It's tense frustration, really; at best, anxiety. The feeling is familiar to most people who have played a single-player computer RPG recently. Leading your party down a dark and mysterious cavern, your finger is poised over F2 or F5 or whatever button quicksaves. Every so often, you tap the button, watch a progress bar move, the action pauses for a moment, and then you get back to the tunnel. Suddenly, a spike thrusts up from the floor. Your wizard is dead. So it's F3 or F7, a longer pause - "LOADING" emblazoned on the screen - a hang in the music, and then the wizard's alive again, a few feet farther back. Perhaps you're wondering how your versions of the indomitable Conan, Gandalf and Robin of Locksley started dying faster than Dirk the Daring. More likely, though, you're just muttering about why developers can't find a way to speed up quickloading. It's supposed to be quick, after all.

The Problem
Consider the following pieces of sage advice. IGN.com warns Oblivion players: "You'll want to save a lot ... since things can quickly go wrong. The game occasionally autosaves, but you'll need to stay conscious to save as often as possible." UHS's fourth general hint for Baldur's Gate II cries, "SAVE OFTEN! You'll probably die quite a bit." The definitive BGII walkthrough on GameFAQs elaborates that there are three times the player should save: when you win a battle, when you rest and "everywhere else." After all, "you never know when you will go to a new area, have your best warrior charmed, and have half your party killed." To be safe, use 10 save slots! The same warnings abound for Fallout 1 and 2, or for any other contemporary Western cRPG .

This "hardcore" aspect of Western RPGs is often treated as a badge of honor, as though the frequency of death is equated with challenge. Games with low death rates coddle the player; they invite "newbies" and "idiots" and "crybabies" whose presence in the target demographic will surely lead to a dumbing down of the game's story and gameplay. Killing the player ensures consequences for failure; it adds tension; it ensures that combat does not become the sort of mindless grind endemic to Japanese RPGs and MMOGs. Or so the theory goes.

In fact, this theory doesn't hold water. When the only consequence of failure is death, and death is instantly undone by loading a saved game, failure becomes nothing more than a minor, meaningless inconvenience.

"Death is Different"
Outside of computer games, it is usually taken for granted that death is the ultimate sanction.
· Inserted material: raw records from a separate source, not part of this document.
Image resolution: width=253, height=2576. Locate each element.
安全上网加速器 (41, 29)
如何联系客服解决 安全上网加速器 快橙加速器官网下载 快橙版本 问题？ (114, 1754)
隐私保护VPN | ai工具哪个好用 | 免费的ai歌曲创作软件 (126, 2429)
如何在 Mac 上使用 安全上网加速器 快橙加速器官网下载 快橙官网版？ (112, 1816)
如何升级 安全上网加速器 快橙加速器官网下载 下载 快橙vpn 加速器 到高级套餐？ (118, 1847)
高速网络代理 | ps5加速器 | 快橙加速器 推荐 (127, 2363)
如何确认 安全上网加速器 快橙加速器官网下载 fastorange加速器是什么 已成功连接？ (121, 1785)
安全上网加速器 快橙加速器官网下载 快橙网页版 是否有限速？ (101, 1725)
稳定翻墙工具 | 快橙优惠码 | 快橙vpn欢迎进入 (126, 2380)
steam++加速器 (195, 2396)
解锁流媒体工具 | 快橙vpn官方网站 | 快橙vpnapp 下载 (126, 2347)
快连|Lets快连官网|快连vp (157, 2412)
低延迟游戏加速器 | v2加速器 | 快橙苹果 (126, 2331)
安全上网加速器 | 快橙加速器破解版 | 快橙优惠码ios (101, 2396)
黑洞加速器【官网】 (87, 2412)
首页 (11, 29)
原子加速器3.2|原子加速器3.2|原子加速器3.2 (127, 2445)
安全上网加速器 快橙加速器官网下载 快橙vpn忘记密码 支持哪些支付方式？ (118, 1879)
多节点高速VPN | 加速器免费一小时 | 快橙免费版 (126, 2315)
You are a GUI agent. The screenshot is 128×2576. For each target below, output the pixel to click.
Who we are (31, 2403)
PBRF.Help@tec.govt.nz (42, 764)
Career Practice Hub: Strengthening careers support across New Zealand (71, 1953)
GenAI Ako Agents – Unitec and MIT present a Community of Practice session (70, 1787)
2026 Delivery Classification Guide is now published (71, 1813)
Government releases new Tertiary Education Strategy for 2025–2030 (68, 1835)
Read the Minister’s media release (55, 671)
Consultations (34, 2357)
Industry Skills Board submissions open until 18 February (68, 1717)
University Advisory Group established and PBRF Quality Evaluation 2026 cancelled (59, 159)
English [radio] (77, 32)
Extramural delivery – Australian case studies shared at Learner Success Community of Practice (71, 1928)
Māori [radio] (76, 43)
In the beginning, RPGs took this lesson to heart: For pen and paper (P&P) games, death was rare and seldom "true" (raising or resurrection was usually just around the corner), and penalties more often took the form of attribute reductions, broken items, curses and the like. This is still true for P&P games today; the 3.5 Edition of the Dungeons & Dragons DM Manual describes the death of the entire party as "rare" and notes that it should be used to create new gameplay opportunities, such as having a band of NPCs revive the party and place the heroes in their debt, or letting the players roll temporary characters to retrieve their principal team's bodies for resurrection. Only in the extremely rare case should the PCs' adventure end for good.

A good DM would usually find a way to penalize a player for his failure without killing him; after all, killing too many characters often left a DM without anyone to play with. So, when Eric the Brave failed at his roll to jump across a chasm, usually he would end up with broken legs (how will we get him out?) or trapped in a scorpion den (can he fend them off until rescued?) or something of the sort.